Lecture 27, Code Generation Details

Part of the notes for CS:4980:1
by Douglas W. Jones
THE UNIVERSITY OF IOWA Department of Computer Science

A Stack Architecture

We can describe the semantics of a stack machine's instruction set in terms of a stack stored in memory (the array M), and a stack-pointer register sp. Because the ARM, our target architecture, is defined as having a full descending stack, we'll use the same convention in the following description. We'll use the following notation:

The stack pointer sp always holds the address of the top element of the stack (a "full" stack).
The stack grows down (a "descending" stack).
We use the notation --sp to mean decrement the stack pointer and then use its value, while sp++ means use the value of the stack pointer and then increment it. This is C notation.
The array M[] refers to memory, and we'll assume that the capacity of each memory location is one word.

• **The exercise**: Pick up the lecture notes on stack machine semantics after their last sentence and continue them. The rows that come next are separate material and have no connection to the lecture notes on stack architecture.

[Source data]
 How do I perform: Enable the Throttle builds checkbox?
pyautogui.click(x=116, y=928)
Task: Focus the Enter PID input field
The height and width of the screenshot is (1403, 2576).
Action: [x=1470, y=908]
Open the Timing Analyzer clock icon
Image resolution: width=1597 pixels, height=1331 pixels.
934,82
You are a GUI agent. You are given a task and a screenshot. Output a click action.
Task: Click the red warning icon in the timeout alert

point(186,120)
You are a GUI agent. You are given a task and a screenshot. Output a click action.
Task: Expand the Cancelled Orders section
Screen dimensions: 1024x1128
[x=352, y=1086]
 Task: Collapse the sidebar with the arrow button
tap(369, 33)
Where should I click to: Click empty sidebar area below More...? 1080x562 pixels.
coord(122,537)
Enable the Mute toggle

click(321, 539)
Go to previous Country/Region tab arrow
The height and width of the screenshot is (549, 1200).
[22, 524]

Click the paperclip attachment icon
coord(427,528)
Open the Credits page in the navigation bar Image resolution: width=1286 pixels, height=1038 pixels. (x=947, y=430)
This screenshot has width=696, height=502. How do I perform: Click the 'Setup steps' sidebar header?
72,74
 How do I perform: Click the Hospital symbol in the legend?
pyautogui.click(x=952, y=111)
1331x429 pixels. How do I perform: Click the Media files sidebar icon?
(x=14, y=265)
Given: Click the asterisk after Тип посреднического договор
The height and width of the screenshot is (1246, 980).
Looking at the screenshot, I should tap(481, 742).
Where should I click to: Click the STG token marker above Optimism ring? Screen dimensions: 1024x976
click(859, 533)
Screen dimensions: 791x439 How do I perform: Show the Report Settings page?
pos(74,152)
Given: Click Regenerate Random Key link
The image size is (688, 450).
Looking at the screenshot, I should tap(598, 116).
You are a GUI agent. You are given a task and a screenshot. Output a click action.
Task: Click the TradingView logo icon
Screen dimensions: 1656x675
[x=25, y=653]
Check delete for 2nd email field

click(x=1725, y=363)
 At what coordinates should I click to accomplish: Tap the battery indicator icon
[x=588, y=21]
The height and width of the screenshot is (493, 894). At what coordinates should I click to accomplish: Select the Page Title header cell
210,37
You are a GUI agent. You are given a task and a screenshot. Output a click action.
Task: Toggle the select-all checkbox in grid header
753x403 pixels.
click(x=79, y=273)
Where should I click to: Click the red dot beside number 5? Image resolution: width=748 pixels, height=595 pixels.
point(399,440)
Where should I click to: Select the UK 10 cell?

• **Response**:
PUSHL x

PUSH Local; x words of uninitialized memory are pushed onto the stack to reserve space for a local variable. Used for storage allocation.

sp = sp - x;

POPL x

POP Local; x words of memory are popped from the stack. Used for local storage deallocation.

sp = sp + x;

PUSHI c

PUSH Immediate; the one-word constant c is pushed onto the stack.

M[--sp] = c;

PUSHGA a

PUSH Global Address; the one-word address a is pushed onto the stack, where A is the symbolic name of a global variable. In a real machine, the loader would convert PUSHGA to PUSHI after substituting the actual memory address of the global variable for its name.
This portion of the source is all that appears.